Misclassification rate for the methods on datasets with 20 informative features, varying numbers of non-informative features, and different values of ω.

	200 non-informative features
ωk	kNN		kCNN		RkNN		ESkNN		RkCNN
	1	3	1	3	1	3	1	3	1	3
1	0.188	0.135	0.188	0.125	0.175	0.178	0.188	0.188	0.068	0.055
3	0.267	0.272	0.267	0.255	0.188	0.233	0.235	0.215	0.113	0.157
5	0.295	0.303	0.295	0.310	0.115	0.188	0.205	0.198	0.095	0.162
10	0.305	0.340	0.305	0.353	0.080	0.100	0.090	0.178	0.035	0.125
15	0.320	0.348	0.320	0.370	0.042	0.065	0.073	0.140	0.020	0.093
	500 non-informative features
1	0.323	0.285	0.323	0.280	0.338	0.338	0.262	0.248	0.085	0.057
3	0.323	0.380	0.323	0.350	0.368	0.365	0.305	0.298	0.127	0.150
5	0.335	0.370	0.335	0.370	0.280	0.308	0.225	0.223	0.140	0.140
10	0.373	0.385	0.373	0.397	0.193	0.210	0.140	0.111	0.057	0.110
15	0.360	0.400	0.360	0.413	0.123	0.155	0.090	0.113	0.042	0.080
	1,000 non-informative features
1	0.405	0.283	0.405	0.298	0.377	0.428	0.305	0.248	0.162	0.127
3	0.382	0.360	0.382	0.308	0.402	0.430	0.360	0.300	0.195	0.215
5	0.387	0.382	0.387	0.370	0.363	0.392	0.275	0.250	0.165	0.190
10	0.363	0.395	0.363	0.443	0.285	0.333	0.170	0.167	0.125	0.135
15	0.373	0.392	0.373	0.433	0.235	0.280	0.095	0.118	0.070	0.105

DOI: 10.7717/peerjcs.2497/table-2

As ω increased, particularly to 3 or 5, the ensemble methods exhibited their highest misclassification rates, indicating significant uncertainty in class distributions. At high levels of class overlap, nearest-neighbor-based approaches tended to perform well at k = 1, which is consistent with the results of García, Mollineda & Sánchez (2008). However, an interesting trend emerged where further increases in ω led to better classification results, suggesting a threshold beyond which the clarity of class separability enhances the models’ performance. RkCNN consistently outperformed other methods in all simulated cases, demonstrating superior robustness to both increased numbers of non-informative features and varied ω values.

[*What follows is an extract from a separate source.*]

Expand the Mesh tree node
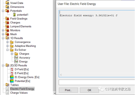 coord(3,34)
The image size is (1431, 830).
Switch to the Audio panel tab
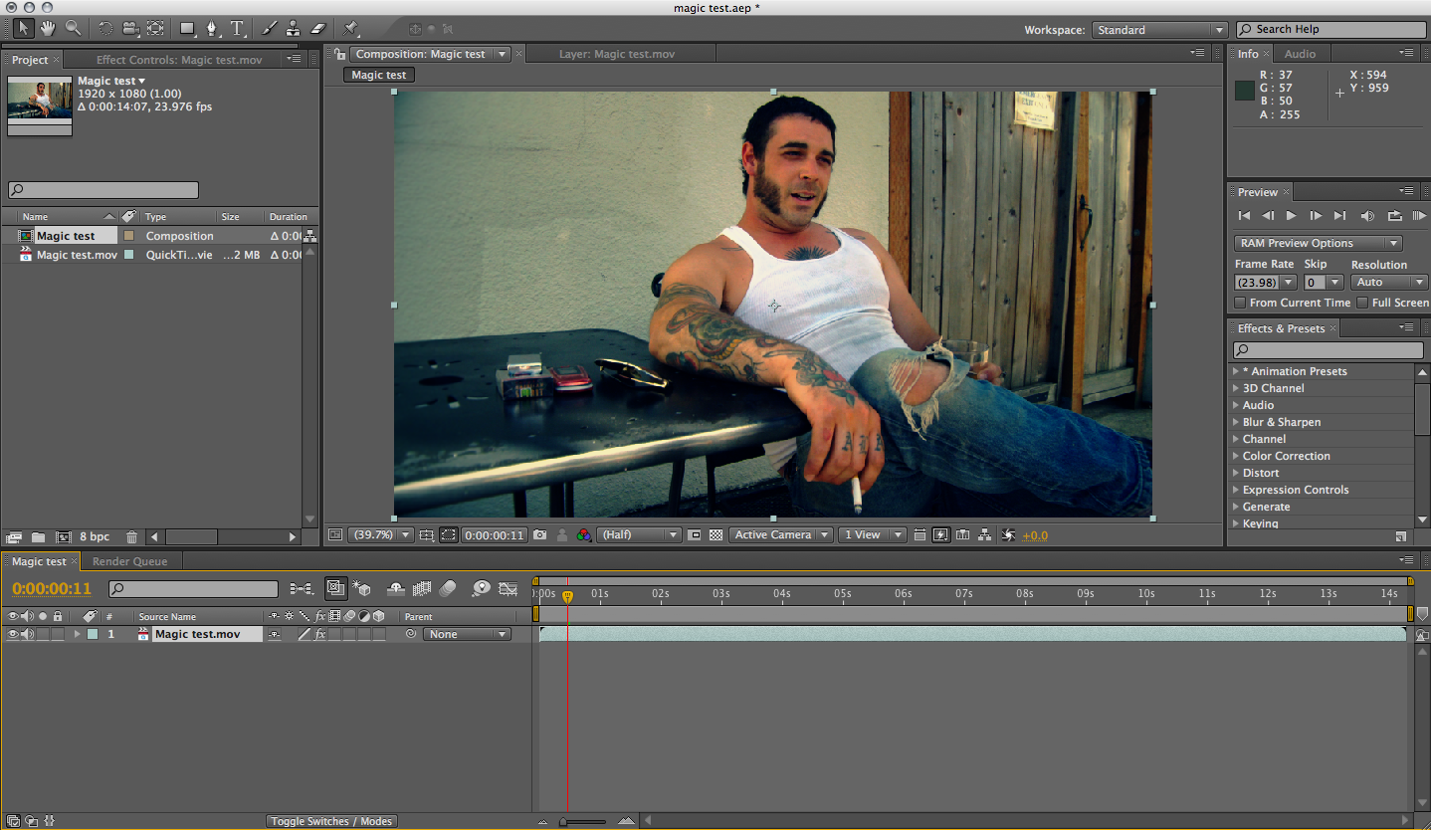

This pattern was particularly notable in environments with higher noise levels. When 500 and 1,000 non-informative features were present, RkCNN’s advantage became more pronounced, confirming its effectiveness in managing complex scenarios with significant class overlap and high noise levels. Although the error rates generally increased with more non-informative features, RkCNN’s performance remained comparatively stable. This stability underscored RkCNN’s potential as a reliable tool for applications where data conditions were challenging.

Throughout this section, the comparative analyses and simulation studies have consistently highlighted RkCNN’s performance under various testing conditions. From managing datasets with large amounts of non-informative features to coping with increased entropy in class distributions, RkCNN proved to be effective in high-dimensional data that contain noisy features.